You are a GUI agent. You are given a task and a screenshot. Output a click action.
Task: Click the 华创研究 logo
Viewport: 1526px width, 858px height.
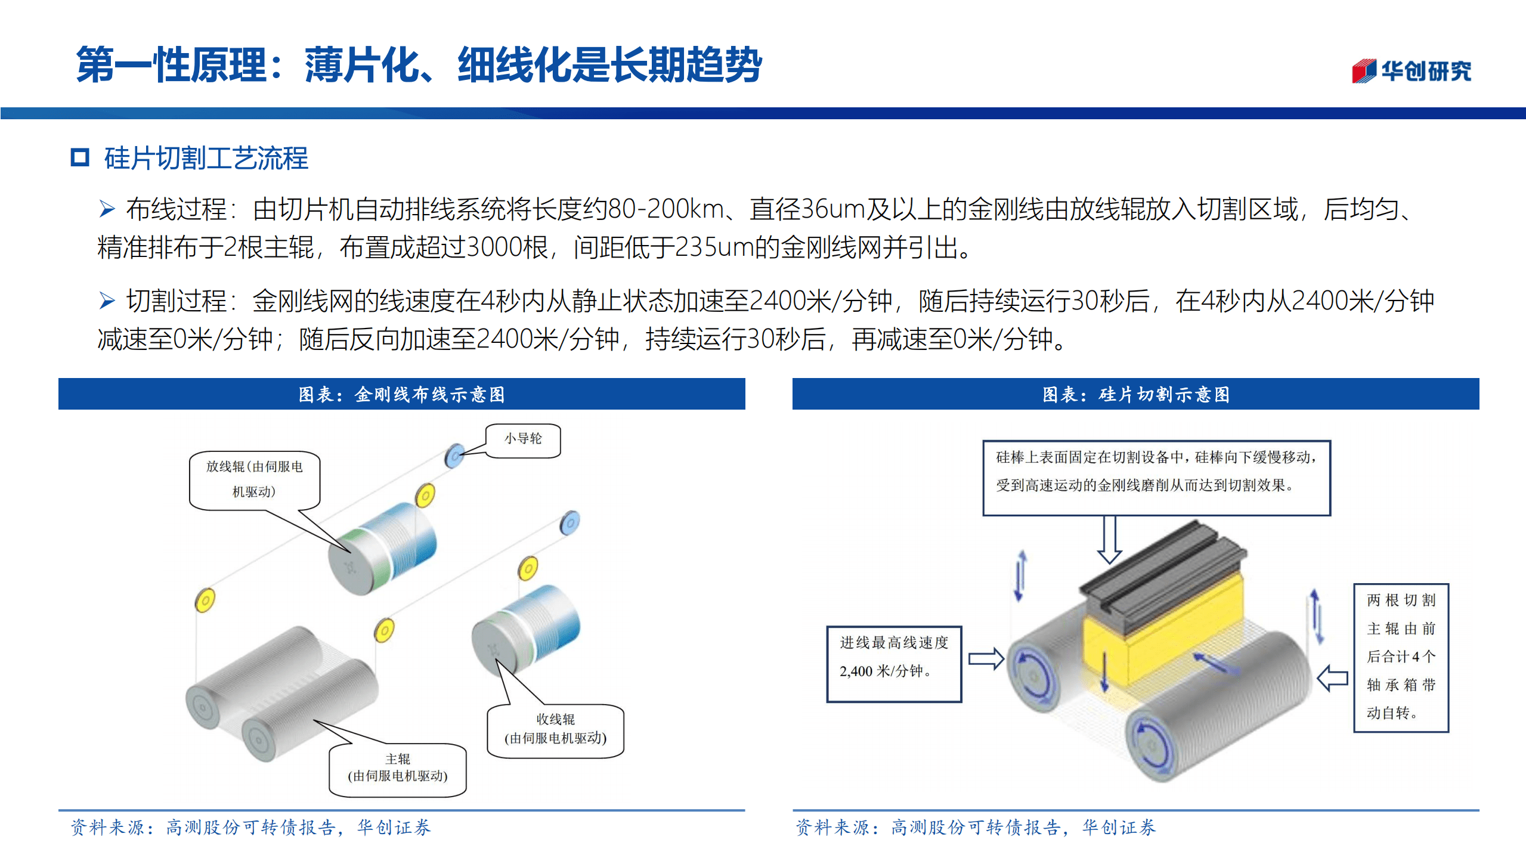pos(1411,71)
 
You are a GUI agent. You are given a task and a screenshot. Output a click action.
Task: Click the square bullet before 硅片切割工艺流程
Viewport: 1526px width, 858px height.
pos(80,157)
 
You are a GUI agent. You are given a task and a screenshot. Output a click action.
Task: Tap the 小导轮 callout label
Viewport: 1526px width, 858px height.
pos(523,439)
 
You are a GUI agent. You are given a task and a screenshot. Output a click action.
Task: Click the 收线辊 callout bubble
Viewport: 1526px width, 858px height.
pos(555,729)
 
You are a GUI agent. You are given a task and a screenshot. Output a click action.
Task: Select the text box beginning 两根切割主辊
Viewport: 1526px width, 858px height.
pos(1400,656)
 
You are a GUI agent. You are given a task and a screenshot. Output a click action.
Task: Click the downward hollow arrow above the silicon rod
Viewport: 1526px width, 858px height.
pos(1109,540)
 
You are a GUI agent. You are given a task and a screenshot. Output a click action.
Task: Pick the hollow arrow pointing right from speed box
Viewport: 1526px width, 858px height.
pos(986,658)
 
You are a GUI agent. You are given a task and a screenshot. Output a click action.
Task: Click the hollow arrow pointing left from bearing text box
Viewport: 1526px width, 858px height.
pos(1332,678)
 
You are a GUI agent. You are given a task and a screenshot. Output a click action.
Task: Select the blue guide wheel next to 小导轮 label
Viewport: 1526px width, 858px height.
pos(454,456)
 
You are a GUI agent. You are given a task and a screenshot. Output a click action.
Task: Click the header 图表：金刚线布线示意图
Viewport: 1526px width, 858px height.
pos(401,394)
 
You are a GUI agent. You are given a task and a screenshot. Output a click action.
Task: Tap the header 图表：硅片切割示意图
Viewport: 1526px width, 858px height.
pos(1135,394)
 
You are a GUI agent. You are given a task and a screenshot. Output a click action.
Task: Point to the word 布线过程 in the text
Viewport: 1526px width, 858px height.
pos(176,209)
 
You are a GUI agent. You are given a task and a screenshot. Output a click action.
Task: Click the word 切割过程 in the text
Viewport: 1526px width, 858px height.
pos(176,301)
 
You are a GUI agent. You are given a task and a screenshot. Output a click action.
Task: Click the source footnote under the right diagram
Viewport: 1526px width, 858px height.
pos(976,828)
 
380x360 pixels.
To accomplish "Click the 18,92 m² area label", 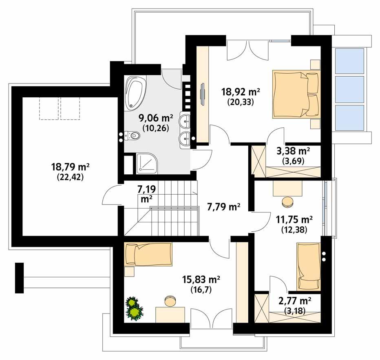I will point(241,95).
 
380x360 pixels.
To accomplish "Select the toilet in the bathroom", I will point(133,136).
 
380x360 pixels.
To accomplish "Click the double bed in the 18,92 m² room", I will point(296,94).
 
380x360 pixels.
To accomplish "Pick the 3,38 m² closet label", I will point(293,155).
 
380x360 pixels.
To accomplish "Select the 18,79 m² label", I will point(70,171).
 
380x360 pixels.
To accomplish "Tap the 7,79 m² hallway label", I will point(223,207).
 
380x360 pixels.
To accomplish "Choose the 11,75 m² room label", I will point(294,224).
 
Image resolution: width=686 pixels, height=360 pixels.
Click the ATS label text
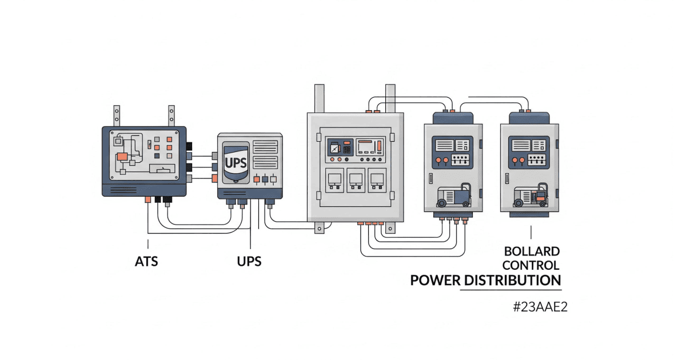pyautogui.click(x=146, y=262)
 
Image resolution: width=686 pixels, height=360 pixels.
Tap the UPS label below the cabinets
pyautogui.click(x=249, y=262)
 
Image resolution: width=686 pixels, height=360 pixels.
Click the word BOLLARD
pyautogui.click(x=532, y=251)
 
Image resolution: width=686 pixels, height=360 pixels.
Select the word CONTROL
pyautogui.click(x=532, y=265)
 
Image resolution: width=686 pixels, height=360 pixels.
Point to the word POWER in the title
pyautogui.click(x=435, y=281)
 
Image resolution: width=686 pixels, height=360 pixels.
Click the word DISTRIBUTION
pyautogui.click(x=512, y=281)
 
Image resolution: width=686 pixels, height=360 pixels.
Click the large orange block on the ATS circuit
pyautogui.click(x=122, y=156)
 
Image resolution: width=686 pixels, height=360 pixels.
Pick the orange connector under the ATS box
pyautogui.click(x=147, y=199)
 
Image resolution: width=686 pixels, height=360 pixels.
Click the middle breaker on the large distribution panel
pyautogui.click(x=356, y=180)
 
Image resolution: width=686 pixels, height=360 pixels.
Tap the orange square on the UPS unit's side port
pyautogui.click(x=214, y=178)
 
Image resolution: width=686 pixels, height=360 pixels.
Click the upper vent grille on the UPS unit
pyautogui.click(x=264, y=146)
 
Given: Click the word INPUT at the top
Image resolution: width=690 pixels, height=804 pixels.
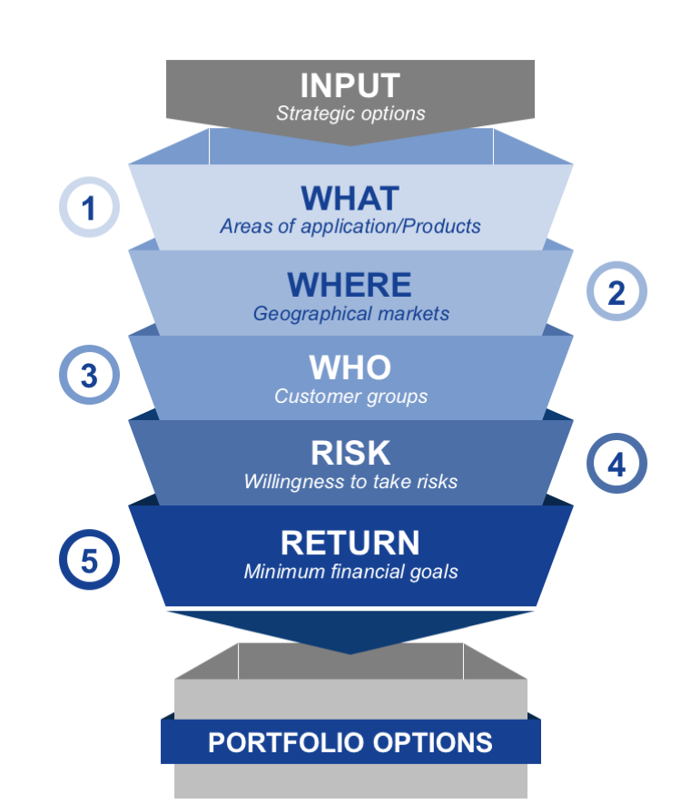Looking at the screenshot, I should [350, 85].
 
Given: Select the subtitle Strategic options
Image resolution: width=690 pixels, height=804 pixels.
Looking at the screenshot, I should [350, 113].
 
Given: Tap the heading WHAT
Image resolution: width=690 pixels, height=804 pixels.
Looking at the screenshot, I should [350, 198].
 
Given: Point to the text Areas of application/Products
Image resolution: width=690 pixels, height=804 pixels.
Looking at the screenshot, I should [350, 226].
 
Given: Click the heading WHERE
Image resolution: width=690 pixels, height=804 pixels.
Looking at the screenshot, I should [350, 285].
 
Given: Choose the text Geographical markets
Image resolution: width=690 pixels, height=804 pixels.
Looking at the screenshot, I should [350, 314].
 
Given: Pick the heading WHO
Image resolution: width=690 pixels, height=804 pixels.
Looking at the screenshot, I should [350, 368].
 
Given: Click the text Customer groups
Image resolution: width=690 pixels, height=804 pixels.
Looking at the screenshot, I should [350, 397].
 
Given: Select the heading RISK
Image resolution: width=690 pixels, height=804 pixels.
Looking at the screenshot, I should [350, 452].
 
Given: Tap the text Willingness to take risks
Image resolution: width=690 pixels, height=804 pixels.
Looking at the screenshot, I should [350, 481].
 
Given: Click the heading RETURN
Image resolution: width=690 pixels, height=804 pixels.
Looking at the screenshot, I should [350, 542].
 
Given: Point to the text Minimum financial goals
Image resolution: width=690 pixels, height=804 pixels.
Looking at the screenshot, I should [350, 572].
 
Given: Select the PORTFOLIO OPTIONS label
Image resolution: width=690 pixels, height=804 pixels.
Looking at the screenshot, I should [350, 742].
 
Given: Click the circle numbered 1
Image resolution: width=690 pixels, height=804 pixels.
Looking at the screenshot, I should [89, 208].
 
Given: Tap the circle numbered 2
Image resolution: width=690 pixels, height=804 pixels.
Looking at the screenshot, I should [616, 292].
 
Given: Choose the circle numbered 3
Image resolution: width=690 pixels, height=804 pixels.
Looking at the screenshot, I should [89, 375].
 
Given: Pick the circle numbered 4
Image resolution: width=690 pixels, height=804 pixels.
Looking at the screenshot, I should [616, 465].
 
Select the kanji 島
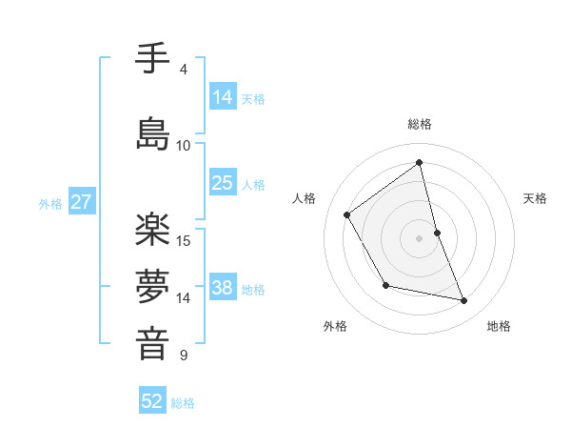pyautogui.click(x=152, y=132)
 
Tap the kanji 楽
pyautogui.click(x=152, y=229)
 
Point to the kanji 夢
pyautogui.click(x=152, y=285)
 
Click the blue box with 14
pyautogui.click(x=223, y=97)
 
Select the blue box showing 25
pyautogui.click(x=223, y=183)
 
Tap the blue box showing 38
pyautogui.click(x=223, y=288)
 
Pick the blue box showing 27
pyautogui.click(x=81, y=202)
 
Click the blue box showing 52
pyautogui.click(x=152, y=401)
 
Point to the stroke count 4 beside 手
pyautogui.click(x=183, y=69)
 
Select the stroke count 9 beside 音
pyautogui.click(x=183, y=356)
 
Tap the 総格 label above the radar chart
pyautogui.click(x=420, y=124)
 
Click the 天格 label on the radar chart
pyautogui.click(x=536, y=198)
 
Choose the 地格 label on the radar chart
pyautogui.click(x=499, y=326)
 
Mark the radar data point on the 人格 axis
pyautogui.click(x=347, y=214)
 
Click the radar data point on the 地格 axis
pyautogui.click(x=464, y=300)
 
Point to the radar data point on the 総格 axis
pyautogui.click(x=420, y=162)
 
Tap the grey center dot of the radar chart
pyautogui.click(x=420, y=237)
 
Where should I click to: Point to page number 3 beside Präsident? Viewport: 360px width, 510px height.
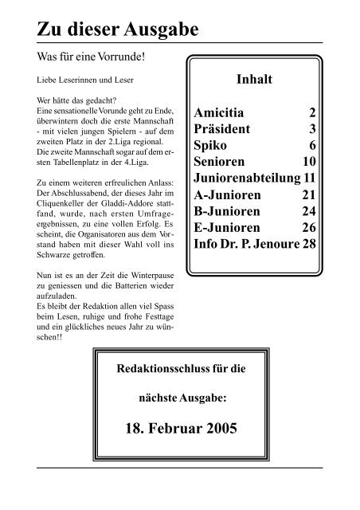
# # # # # # #
- _WHAT IS NEEDED_
Give the lines of the data as a numbered list, from the line containing "Mark the radar data point on the 人格 axis" through the end of the data, inclusive, with blank lines left out. Leave the pictures out of the answer.

- _ANSWER TO THIS EXERCISE_
1. Mark the radar data point on the 人格 axis
2. pyautogui.click(x=347, y=214)
3. Click the radar data point on the 地格 axis
4. pyautogui.click(x=464, y=300)
5. Point to the radar data point on the 総格 axis
6. pyautogui.click(x=420, y=162)
7. Tap the grey center dot of the radar chart
8. pyautogui.click(x=420, y=237)
9. Where should I click to: Point to page number 3 beside Präsident? Viewport: 360px width, 510px height.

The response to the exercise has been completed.